Après un repas plutôt costaud à base de spaghetti bolognaise, direction la chambre avec une pression qui ne cesse de grandir.
Réveil à 2 heures du matin et petit déj express. Le car nous attend pour nous mener à la ligne de départ, sur le site de Quelven en Guern.
5 heures, départ à la frontale. Ça part très fort devant. Je suis motivé mais décide quand même de lever le pied n’ayant jamais parcouru une telle distance, d’autant plus que nous commençons par un fort dénivelé positif.
Les kilomètres défilent. J’avance tranquillement, bien dans mes chaussures.
Le soleil se lève, nous traversons de petits villages très sympas. Je prends le temps de regarder, je profite.
Kilomètre 26, premier ravito solide. Je prends un verre de coca, un bout de fromage et du jambon que j’avale péniblement. Il fait bon. Le soleil est bien là. C’est le moment de passer en manches courtes. Un gel café et on y retourne. On s’enfonce à présent dans une forêt où le dénivelé est de plus en plus fort. Direction Plouay au km 51 affiché.

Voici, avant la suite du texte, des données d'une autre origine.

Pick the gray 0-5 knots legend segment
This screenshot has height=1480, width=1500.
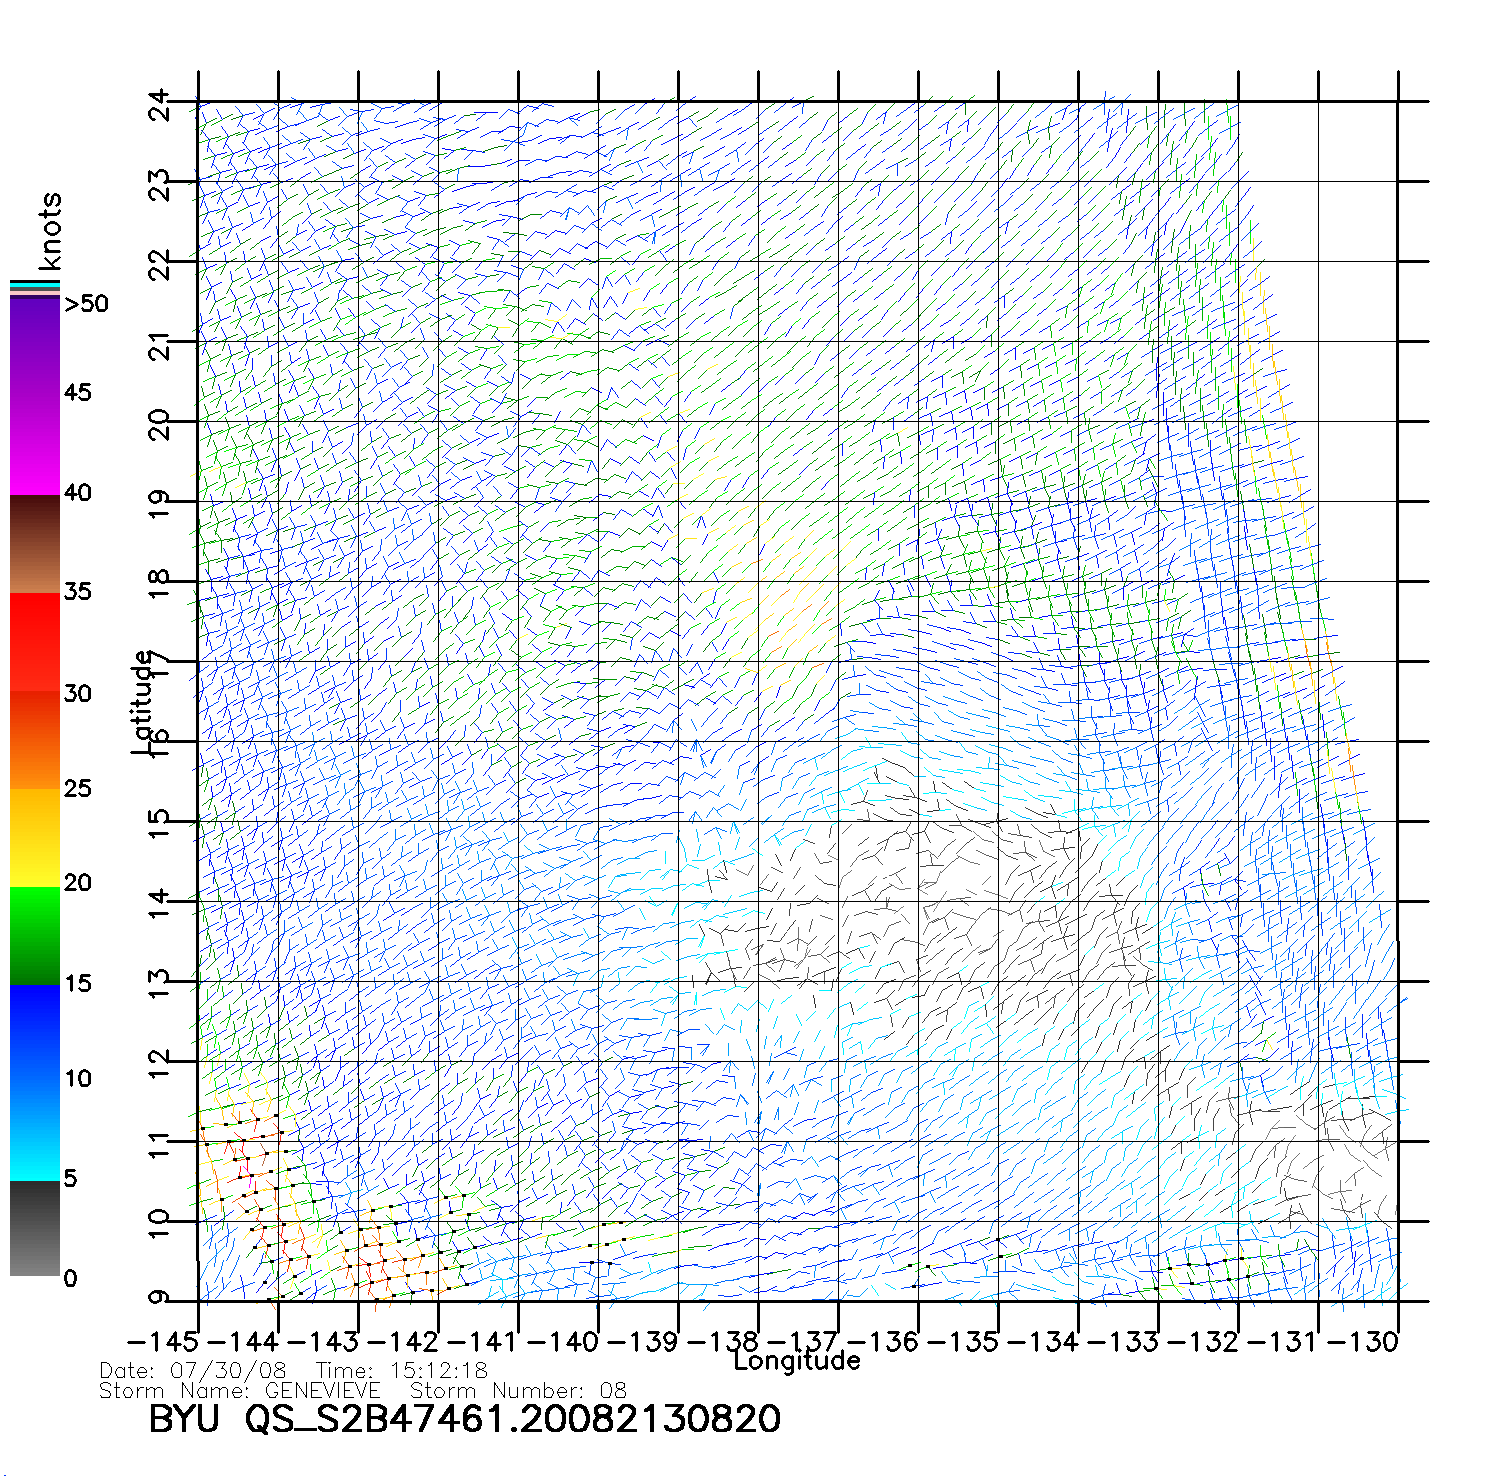[x=34, y=1230]
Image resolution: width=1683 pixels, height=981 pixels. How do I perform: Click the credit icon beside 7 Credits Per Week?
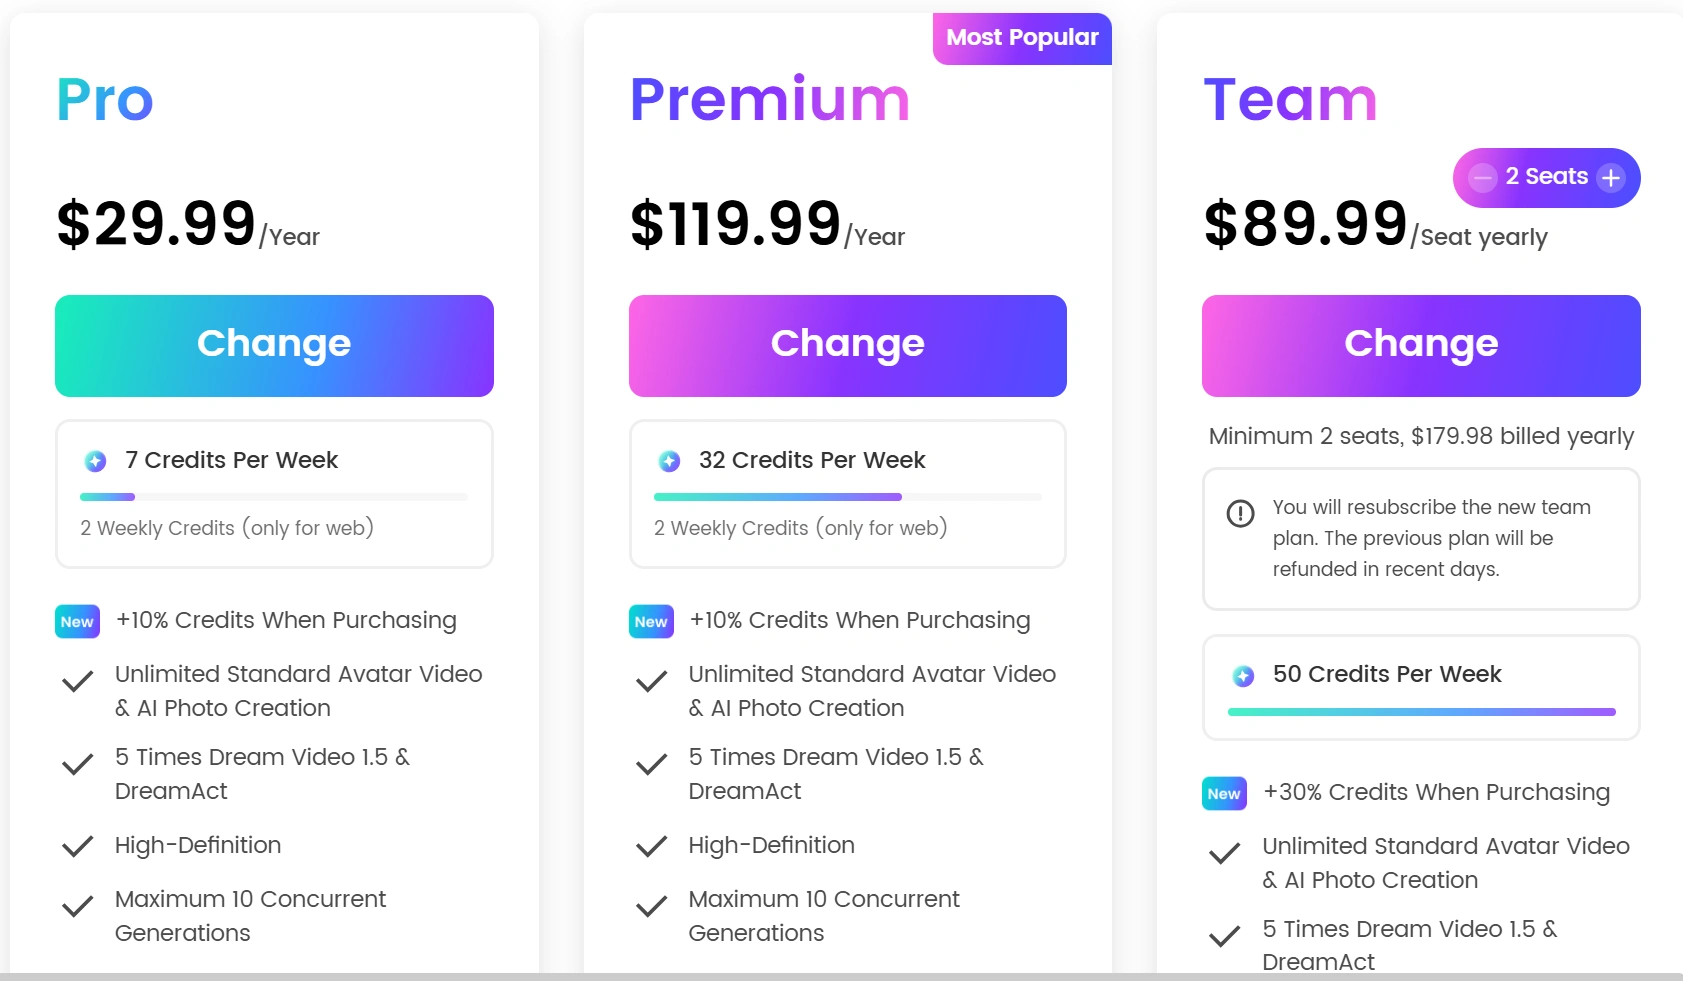pos(96,461)
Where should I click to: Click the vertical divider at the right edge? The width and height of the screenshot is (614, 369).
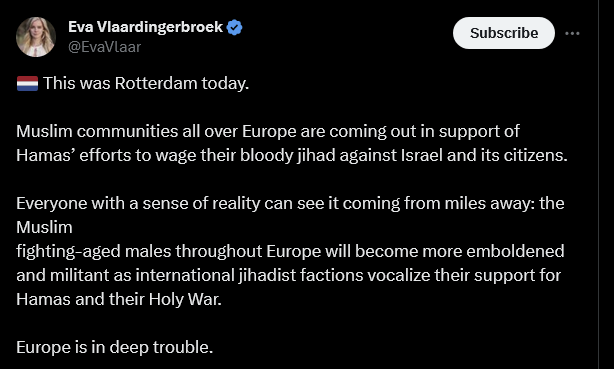598,184
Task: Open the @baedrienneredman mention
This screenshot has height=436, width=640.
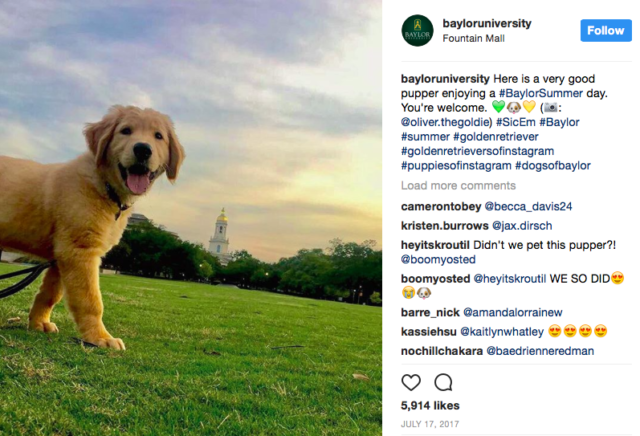Action: pyautogui.click(x=539, y=351)
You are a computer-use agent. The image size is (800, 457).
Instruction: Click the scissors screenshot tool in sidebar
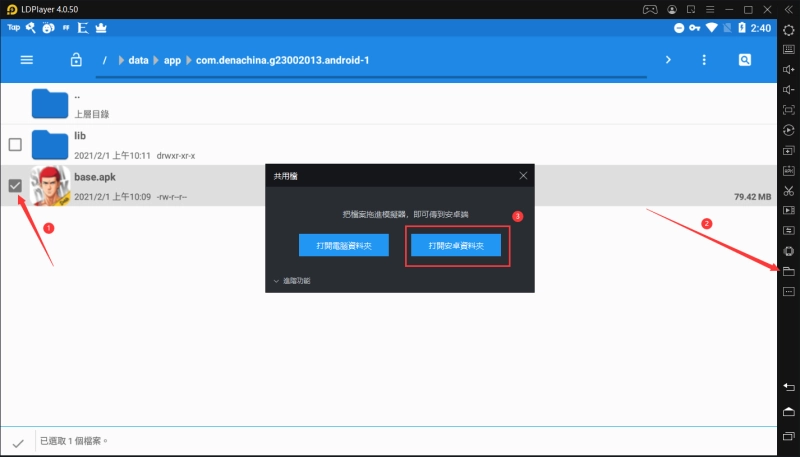pos(788,190)
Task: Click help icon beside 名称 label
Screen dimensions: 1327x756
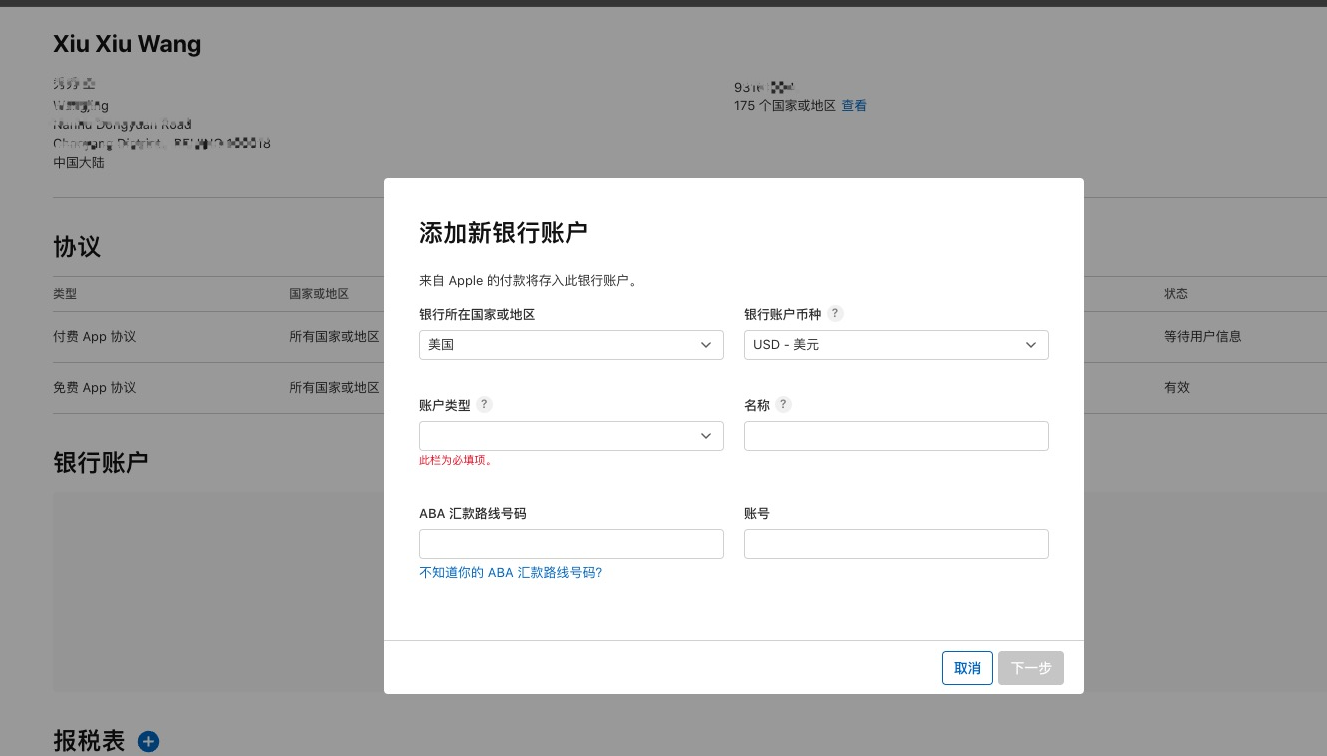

Mon tibia droit commence à tirer, séquelle de l’écotrail de Paris (80km) un mois plus tôt.
Les kilomètres défilent et en arrivant à Plouay, km 56 d’après ma Garmin pour 52 annoncé... La route me semble interminable. La grêle commence à tomber (oui oui, de la grêle). Mais où est ce ravito. Le moral commence à baisser, pour moi comme pour tous les coureurs que je croise. On continue, encore et encore. De plus en plus de bénévoles, c’est bon signe. Ils nous guident jusqu’à la salle, enfin...
Le coup de mou est là et bien là. Je rencontre Patricia, une bénévole qui voit mon état, et m’apporte une soupe. On discute un peu. Elle connaît le parcours. Elle me conseille et me rassure, une vraie mère. Merci encore à elle qui a su trouver les mots. Allez, décollage, reboosté. En repartant je croise des pompiers. Tiens, ils doivent avoir une bombe de froid, un bon coup sur le tibia et ça repart de plus belle.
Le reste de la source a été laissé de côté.